Stored data entries

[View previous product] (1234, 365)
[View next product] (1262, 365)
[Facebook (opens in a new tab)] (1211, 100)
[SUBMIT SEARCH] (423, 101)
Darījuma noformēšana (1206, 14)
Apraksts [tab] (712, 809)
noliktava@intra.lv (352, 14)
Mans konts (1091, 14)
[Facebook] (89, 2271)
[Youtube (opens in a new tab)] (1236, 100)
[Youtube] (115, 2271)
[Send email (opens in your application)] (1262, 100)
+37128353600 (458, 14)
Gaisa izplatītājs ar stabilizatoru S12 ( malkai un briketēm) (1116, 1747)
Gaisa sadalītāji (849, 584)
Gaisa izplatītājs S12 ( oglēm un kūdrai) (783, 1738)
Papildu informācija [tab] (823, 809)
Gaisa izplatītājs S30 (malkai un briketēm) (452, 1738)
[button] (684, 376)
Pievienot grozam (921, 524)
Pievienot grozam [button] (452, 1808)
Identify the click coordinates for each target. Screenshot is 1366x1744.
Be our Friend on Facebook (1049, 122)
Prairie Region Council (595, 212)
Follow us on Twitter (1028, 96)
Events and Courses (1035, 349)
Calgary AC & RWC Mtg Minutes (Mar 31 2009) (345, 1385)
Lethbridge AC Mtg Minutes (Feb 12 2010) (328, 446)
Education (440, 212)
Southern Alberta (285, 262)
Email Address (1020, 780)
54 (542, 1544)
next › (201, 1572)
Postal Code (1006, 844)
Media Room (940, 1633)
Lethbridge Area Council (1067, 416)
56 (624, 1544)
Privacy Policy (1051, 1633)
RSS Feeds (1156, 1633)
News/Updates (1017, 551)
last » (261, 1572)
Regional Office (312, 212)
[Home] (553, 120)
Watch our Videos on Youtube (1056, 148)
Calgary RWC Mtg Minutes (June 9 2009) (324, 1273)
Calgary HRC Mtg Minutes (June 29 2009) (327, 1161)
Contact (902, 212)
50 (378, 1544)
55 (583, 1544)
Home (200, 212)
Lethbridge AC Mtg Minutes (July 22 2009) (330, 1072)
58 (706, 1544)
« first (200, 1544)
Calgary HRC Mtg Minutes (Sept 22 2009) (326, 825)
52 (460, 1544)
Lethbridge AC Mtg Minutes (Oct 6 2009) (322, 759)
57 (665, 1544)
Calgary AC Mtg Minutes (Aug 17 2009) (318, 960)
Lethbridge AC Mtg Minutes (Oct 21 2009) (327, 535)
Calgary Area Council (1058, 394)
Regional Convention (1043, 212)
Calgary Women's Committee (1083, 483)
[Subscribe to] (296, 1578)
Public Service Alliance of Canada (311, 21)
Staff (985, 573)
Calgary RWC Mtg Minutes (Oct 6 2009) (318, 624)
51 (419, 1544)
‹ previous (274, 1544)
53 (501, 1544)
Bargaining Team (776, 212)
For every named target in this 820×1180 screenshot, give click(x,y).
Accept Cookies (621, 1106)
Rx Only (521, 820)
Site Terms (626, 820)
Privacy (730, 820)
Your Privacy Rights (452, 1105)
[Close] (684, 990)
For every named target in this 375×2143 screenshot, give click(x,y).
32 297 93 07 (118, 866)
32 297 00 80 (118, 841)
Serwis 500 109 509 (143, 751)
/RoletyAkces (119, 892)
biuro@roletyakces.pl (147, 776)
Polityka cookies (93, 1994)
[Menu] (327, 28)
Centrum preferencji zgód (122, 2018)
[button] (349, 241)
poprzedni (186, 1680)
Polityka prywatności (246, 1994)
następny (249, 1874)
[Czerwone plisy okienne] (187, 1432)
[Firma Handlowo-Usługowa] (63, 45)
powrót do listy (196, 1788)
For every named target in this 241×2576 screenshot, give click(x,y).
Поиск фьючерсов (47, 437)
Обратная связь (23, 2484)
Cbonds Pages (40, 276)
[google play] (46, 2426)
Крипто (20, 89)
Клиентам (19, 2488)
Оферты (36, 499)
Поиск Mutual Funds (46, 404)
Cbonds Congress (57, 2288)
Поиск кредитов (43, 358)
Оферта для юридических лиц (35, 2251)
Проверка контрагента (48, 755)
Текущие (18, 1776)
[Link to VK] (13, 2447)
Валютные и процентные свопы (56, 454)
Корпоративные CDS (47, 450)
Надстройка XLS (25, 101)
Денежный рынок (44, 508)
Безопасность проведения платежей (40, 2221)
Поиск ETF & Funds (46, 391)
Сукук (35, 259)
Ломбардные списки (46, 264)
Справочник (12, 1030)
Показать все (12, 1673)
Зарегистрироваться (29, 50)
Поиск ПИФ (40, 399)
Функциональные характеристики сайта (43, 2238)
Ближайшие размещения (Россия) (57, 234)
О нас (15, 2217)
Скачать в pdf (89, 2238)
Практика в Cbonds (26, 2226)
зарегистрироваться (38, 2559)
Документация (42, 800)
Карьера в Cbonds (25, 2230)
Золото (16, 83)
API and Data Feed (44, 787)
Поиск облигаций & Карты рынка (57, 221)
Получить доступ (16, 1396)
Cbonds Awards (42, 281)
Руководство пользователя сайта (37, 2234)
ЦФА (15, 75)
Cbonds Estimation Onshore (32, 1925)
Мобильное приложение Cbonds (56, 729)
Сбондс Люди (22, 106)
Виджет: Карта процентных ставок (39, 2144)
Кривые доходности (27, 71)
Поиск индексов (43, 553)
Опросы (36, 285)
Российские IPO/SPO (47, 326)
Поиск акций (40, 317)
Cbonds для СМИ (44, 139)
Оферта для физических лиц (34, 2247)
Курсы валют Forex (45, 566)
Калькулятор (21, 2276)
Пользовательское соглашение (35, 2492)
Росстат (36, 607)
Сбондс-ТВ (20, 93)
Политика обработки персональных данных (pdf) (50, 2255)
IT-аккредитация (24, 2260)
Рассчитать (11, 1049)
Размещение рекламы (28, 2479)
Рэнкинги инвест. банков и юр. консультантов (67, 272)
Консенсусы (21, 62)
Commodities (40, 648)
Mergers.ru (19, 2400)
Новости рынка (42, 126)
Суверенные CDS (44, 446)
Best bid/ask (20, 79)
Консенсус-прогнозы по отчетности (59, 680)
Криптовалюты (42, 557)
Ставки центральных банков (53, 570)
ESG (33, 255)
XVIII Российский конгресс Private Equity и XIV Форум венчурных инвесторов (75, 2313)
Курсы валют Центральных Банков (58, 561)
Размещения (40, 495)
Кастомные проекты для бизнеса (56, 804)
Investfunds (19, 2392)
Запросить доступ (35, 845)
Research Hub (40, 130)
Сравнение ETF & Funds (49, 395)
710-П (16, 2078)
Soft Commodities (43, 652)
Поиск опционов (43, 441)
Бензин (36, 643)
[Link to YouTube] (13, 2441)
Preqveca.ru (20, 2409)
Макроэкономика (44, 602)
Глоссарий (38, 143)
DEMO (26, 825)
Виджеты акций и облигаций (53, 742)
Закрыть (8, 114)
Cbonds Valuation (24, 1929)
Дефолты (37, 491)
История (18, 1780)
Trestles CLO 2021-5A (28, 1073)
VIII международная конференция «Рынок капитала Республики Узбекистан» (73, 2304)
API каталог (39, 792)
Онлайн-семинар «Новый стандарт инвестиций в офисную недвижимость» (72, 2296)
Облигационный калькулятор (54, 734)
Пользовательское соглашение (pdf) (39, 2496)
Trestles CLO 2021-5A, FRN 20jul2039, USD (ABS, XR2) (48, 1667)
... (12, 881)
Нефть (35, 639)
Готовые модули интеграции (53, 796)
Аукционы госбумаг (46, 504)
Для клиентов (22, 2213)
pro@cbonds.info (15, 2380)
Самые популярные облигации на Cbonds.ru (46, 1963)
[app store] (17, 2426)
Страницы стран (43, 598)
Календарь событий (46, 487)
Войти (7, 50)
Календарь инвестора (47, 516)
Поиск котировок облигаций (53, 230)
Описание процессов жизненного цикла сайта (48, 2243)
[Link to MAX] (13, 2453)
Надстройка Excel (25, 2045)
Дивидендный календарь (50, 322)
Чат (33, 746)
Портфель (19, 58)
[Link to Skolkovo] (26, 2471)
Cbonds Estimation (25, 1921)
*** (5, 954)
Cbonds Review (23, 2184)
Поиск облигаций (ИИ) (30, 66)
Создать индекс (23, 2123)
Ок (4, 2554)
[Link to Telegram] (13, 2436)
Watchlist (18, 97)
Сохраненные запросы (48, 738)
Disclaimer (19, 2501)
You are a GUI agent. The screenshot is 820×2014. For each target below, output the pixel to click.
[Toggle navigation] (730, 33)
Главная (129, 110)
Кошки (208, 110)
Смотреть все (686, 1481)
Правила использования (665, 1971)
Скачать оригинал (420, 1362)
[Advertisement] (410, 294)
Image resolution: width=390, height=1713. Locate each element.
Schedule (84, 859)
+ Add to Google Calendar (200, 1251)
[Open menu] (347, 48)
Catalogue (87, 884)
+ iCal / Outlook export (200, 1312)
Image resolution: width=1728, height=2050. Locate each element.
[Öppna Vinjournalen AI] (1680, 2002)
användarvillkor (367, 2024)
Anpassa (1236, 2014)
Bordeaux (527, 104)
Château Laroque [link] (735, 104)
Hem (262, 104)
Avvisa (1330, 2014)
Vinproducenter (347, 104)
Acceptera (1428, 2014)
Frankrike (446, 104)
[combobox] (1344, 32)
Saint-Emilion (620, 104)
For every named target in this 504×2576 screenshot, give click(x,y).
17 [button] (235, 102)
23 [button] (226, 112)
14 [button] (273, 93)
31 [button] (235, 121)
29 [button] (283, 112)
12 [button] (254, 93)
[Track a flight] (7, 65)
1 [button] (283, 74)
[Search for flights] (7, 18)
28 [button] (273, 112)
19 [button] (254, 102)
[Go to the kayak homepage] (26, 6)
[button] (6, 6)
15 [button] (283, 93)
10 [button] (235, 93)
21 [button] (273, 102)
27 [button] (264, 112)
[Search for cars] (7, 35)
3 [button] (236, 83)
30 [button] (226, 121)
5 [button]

EXERCISE REQUIREMENTS >>
Copy the records above exactly, beginning at the line that contains "Calgary RWC Mtg Minutes (June" and stopping after the line that contains "[Link to VK] (13, 2447)".

TASK RESPONSE >>
Calgary RWC Mtg Minutes (June 9 2009) (324, 1273)
Calgary HRC Mtg Minutes (June 29 2009) (327, 1161)
Contact (902, 212)
50 (378, 1544)
55 (583, 1544)
Home (200, 212)
Lethbridge AC Mtg Minutes (July 22 2009) (330, 1072)
58 (706, 1544)
« first (200, 1544)
Calgary HRC Mtg Minutes (Sept 22 2009) (326, 825)
52 (460, 1544)
Lethbridge AC Mtg Minutes (Oct 6 2009) (322, 759)
57 (665, 1544)
Calgary AC Mtg Minutes (Aug 17 2009) (318, 960)
Lethbridge AC Mtg Minutes (Oct 21 2009) (327, 535)
Calgary Area Council (1058, 394)
Regional Convention (1043, 212)
Calgary Women's Committee (1083, 483)
[Subscribe to] (296, 1578)
Public Service Alliance of Canada (311, 21)
Staff (985, 573)
Calgary RWC Mtg Minutes (Oct 6 2009) (318, 624)
51 (419, 1544)
‹ previous (274, 1544)
53 (501, 1544)
Bargaining Team (776, 212)
For every named target in this 820×1180 screenshot, give click(x,y).
Accept Cookies (621, 1106)
Rx Only (521, 820)
Site Terms (626, 820)
Privacy (730, 820)
Your Privacy Rights (452, 1105)
[Close] (684, 990)
For every named target in this 375×2143 screenshot, give click(x,y).
32 297 93 07 (118, 866)
32 297 00 80 (118, 841)
Serwis 500 109 509 (143, 751)
/RoletyAkces (119, 892)
biuro@roletyakces.pl (147, 776)
Polityka cookies (93, 1994)
[Menu] (327, 28)
Centrum preferencji zgód (122, 2018)
[button] (349, 241)
poprzedni (186, 1680)
Polityka prywatności (246, 1994)
następny (249, 1874)
[Czerwone plisy okienne] (187, 1432)
[Firma Handlowo-Usługowa] (63, 45)
powrót do listy (196, 1788)
For every named target in this 241×2576 screenshot, give click(x,y).
Поиск фьючерсов (47, 437)
Обратная связь (23, 2484)
Cbonds Pages (40, 276)
[google play] (46, 2426)
Крипто (20, 89)
Клиентам (19, 2488)
Оферты (36, 499)
Поиск Mutual Funds (46, 404)
Cbonds Congress (57, 2288)
Поиск кредитов (43, 358)
Оферта для юридических лиц (35, 2251)
Проверка контрагента (48, 755)
Текущие (18, 1776)
[Link to VK] (13, 2447)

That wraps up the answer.